G’pointers to Sue City, Developers Over “Inadequate” Waterfront Tower Studies [Brooklyn Paper]
Photo by Park Tower Group Via Crain’s


What's Your Take? Leave a Comment

  1. They didn’t have to zone this area as they did. And I can see where lots of residents wouldn’t like the plan. But… let’s not get all anti development, anti profit, free to be you and me here! Markets and private property work wonders. Centrally planned public private partnerships become corrupt inefficient boondoggles.

    Rents and private property values are determined by what others are willing to pay, and what the owner is willing to sell for. If you can’t swallow that you’re an A-hole ruining this country. Go back to school and learn how NYC got to be a place your foolish ass was attracted to in the first place. It was growth, competition for profit, creativity, freedom, and innovation. Not a bunch of sorry ass complainers and picketers living off an EBT card and artificially low rents.

    In america the good stuff should go to those who invent it or work for it.
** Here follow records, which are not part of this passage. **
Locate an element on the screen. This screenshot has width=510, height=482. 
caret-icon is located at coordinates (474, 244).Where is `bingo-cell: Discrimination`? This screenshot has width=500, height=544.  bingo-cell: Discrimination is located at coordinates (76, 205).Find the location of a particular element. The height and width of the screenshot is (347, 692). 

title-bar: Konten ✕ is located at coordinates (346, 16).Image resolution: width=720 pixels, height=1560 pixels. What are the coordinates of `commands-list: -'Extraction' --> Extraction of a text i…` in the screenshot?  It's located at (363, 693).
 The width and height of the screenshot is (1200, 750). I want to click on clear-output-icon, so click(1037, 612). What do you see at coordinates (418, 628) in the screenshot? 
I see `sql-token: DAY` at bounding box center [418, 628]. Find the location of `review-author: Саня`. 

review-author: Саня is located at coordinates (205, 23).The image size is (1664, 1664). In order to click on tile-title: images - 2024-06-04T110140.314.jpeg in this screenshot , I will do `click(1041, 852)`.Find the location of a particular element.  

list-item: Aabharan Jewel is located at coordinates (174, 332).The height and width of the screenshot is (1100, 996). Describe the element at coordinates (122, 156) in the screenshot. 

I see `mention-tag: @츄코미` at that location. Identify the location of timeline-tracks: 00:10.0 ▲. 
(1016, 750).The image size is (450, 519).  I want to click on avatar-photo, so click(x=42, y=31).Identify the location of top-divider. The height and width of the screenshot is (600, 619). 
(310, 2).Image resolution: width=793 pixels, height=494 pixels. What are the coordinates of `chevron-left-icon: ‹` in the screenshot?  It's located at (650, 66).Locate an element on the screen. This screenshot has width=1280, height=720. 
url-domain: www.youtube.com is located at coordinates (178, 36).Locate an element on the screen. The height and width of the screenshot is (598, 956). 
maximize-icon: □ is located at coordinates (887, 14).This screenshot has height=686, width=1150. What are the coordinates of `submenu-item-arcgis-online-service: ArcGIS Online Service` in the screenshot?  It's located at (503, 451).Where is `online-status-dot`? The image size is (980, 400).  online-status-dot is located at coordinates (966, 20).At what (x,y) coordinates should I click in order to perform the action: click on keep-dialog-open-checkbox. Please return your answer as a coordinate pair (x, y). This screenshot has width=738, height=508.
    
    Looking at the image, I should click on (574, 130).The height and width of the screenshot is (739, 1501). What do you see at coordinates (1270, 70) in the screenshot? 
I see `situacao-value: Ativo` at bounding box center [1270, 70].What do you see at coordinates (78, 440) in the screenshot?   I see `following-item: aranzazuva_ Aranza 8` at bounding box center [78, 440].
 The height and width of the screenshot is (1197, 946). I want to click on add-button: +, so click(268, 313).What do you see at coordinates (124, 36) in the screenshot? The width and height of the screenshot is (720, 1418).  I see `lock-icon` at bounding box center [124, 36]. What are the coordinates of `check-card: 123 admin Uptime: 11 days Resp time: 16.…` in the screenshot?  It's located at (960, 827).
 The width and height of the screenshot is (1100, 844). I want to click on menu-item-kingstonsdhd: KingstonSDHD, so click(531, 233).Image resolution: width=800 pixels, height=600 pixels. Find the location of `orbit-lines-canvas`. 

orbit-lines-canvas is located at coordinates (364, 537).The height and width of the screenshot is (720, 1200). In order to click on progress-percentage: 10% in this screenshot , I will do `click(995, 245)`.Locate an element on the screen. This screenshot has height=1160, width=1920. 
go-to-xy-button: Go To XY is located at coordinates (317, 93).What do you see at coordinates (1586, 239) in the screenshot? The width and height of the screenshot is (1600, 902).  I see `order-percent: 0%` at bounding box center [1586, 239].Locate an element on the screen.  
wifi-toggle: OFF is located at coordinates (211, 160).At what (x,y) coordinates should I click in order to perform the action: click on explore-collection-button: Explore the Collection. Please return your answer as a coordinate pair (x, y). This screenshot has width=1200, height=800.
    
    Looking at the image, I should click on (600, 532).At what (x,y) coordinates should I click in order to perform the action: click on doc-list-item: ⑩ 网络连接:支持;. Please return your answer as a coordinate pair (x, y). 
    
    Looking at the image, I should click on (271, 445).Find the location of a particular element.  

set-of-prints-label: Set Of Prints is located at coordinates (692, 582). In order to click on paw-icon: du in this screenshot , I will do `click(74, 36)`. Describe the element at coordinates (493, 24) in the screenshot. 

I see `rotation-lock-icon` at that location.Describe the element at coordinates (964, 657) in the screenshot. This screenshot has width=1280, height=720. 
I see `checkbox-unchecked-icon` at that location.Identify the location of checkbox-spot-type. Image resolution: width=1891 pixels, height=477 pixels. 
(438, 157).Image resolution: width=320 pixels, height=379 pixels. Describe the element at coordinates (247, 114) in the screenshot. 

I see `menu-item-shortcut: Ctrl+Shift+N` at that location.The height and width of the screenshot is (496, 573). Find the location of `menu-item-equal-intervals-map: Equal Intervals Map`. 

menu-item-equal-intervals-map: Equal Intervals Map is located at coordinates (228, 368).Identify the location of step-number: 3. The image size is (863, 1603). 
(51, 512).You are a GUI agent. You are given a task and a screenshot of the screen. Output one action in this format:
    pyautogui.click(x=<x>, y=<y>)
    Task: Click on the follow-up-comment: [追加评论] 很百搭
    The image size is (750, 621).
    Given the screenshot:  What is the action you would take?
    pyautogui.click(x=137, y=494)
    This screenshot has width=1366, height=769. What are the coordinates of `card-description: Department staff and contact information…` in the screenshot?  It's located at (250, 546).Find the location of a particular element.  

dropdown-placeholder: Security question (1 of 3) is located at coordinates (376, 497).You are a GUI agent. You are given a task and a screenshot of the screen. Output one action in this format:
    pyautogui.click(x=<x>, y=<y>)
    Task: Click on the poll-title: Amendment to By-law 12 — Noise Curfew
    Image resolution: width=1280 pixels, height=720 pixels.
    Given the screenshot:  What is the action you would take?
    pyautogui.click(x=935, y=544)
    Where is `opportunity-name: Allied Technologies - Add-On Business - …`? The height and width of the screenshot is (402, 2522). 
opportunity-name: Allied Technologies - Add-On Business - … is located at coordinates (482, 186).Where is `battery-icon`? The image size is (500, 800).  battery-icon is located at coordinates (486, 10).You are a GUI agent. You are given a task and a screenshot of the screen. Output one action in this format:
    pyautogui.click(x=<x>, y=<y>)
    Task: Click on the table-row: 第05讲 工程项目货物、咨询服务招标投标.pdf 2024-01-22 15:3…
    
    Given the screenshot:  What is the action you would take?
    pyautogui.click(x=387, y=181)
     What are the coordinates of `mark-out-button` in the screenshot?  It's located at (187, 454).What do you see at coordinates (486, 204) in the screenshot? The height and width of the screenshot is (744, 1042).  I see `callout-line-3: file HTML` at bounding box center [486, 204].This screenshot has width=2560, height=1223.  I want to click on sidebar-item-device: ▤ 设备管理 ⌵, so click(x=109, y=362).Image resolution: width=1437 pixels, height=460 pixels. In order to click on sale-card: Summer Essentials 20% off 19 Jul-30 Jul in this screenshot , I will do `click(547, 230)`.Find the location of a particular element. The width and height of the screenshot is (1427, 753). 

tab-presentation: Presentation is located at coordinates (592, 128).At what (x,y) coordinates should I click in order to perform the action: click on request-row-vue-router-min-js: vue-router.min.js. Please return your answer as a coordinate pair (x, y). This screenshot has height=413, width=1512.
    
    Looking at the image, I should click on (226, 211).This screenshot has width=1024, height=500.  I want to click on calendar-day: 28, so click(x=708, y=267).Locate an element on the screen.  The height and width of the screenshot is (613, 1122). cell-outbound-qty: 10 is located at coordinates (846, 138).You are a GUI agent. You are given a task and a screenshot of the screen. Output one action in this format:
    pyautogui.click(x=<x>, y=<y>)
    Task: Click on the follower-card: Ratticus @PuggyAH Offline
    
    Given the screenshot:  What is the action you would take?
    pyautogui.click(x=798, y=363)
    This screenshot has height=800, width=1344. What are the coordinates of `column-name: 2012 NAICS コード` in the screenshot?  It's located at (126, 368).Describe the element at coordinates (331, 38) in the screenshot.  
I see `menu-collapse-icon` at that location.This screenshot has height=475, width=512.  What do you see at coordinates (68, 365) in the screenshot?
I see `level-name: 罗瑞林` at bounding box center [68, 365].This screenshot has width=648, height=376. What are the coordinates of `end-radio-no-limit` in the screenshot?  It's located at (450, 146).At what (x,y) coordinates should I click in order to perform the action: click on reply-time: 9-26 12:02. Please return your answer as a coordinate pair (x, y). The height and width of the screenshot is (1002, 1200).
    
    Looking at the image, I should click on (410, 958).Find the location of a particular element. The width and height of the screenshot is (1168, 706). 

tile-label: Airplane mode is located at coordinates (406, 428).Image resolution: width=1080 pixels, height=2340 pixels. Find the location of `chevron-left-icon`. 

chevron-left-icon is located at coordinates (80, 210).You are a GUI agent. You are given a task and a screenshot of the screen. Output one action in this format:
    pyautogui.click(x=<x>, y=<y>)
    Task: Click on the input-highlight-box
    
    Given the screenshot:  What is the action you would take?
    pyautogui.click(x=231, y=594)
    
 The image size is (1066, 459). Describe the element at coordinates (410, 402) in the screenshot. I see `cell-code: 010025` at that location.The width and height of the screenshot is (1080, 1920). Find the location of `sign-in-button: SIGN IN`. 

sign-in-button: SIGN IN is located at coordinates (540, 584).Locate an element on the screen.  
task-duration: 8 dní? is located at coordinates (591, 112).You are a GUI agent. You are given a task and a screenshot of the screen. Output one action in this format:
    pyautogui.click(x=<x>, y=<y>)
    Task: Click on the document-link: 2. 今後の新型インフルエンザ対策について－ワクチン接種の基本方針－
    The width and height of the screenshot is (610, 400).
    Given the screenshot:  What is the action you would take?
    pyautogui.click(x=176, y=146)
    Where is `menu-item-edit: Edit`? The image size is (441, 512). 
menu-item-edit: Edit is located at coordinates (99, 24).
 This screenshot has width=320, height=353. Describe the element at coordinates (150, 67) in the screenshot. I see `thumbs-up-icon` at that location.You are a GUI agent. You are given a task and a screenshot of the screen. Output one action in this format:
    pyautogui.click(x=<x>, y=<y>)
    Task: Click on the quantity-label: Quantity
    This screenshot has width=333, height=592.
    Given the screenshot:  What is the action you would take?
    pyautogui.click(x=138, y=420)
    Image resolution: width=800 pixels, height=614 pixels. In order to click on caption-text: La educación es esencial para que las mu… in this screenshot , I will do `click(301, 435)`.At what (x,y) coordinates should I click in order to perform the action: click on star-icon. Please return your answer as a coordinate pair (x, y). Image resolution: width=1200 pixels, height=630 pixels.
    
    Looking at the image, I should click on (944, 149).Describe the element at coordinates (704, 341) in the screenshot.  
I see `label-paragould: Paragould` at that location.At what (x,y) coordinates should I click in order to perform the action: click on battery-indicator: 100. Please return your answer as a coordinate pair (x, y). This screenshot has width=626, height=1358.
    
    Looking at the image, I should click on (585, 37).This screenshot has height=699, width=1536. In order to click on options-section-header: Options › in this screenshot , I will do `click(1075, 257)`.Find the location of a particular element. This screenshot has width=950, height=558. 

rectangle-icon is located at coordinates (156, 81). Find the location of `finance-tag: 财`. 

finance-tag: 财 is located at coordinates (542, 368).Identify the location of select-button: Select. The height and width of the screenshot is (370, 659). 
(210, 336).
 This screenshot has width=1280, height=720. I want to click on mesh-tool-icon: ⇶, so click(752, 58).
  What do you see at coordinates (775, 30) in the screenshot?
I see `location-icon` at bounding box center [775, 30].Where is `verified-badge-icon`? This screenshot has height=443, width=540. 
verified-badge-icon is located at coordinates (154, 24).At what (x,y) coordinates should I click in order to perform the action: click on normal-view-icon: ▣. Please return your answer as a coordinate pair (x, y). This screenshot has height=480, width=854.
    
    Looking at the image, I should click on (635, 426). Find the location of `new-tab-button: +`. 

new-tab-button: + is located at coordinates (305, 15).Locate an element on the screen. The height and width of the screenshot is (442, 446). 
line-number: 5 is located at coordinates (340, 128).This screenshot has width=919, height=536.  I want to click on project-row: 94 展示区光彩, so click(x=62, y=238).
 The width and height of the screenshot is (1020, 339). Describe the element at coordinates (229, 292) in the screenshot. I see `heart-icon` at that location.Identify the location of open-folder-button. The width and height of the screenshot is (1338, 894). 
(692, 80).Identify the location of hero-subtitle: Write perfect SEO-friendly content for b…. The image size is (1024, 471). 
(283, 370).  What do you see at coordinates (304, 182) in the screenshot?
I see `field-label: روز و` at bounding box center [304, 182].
Not those who complain the loudest or those who get to the giveaway first in line!

  2. Seventy Five people represent thousands in Greenpoint. when the deal was done, the then city council woman for the district told the head of the Brooklyn Industrial Retention Network (Adam Friedman, now heads up The Pratt Center), that the offer included $20 million in job re training and other goodies. Community Groups were very divided over if they should withdraw their opposition. It is how the real estate lobby owns New York and moves out working class and middle class folks. The city council woman couldn’t turn down the deal and beat off the real estate interested. YEAH FOR THIS LAW SUIT. I say this as a daughter of developers who knows all the dirty tricks pulled.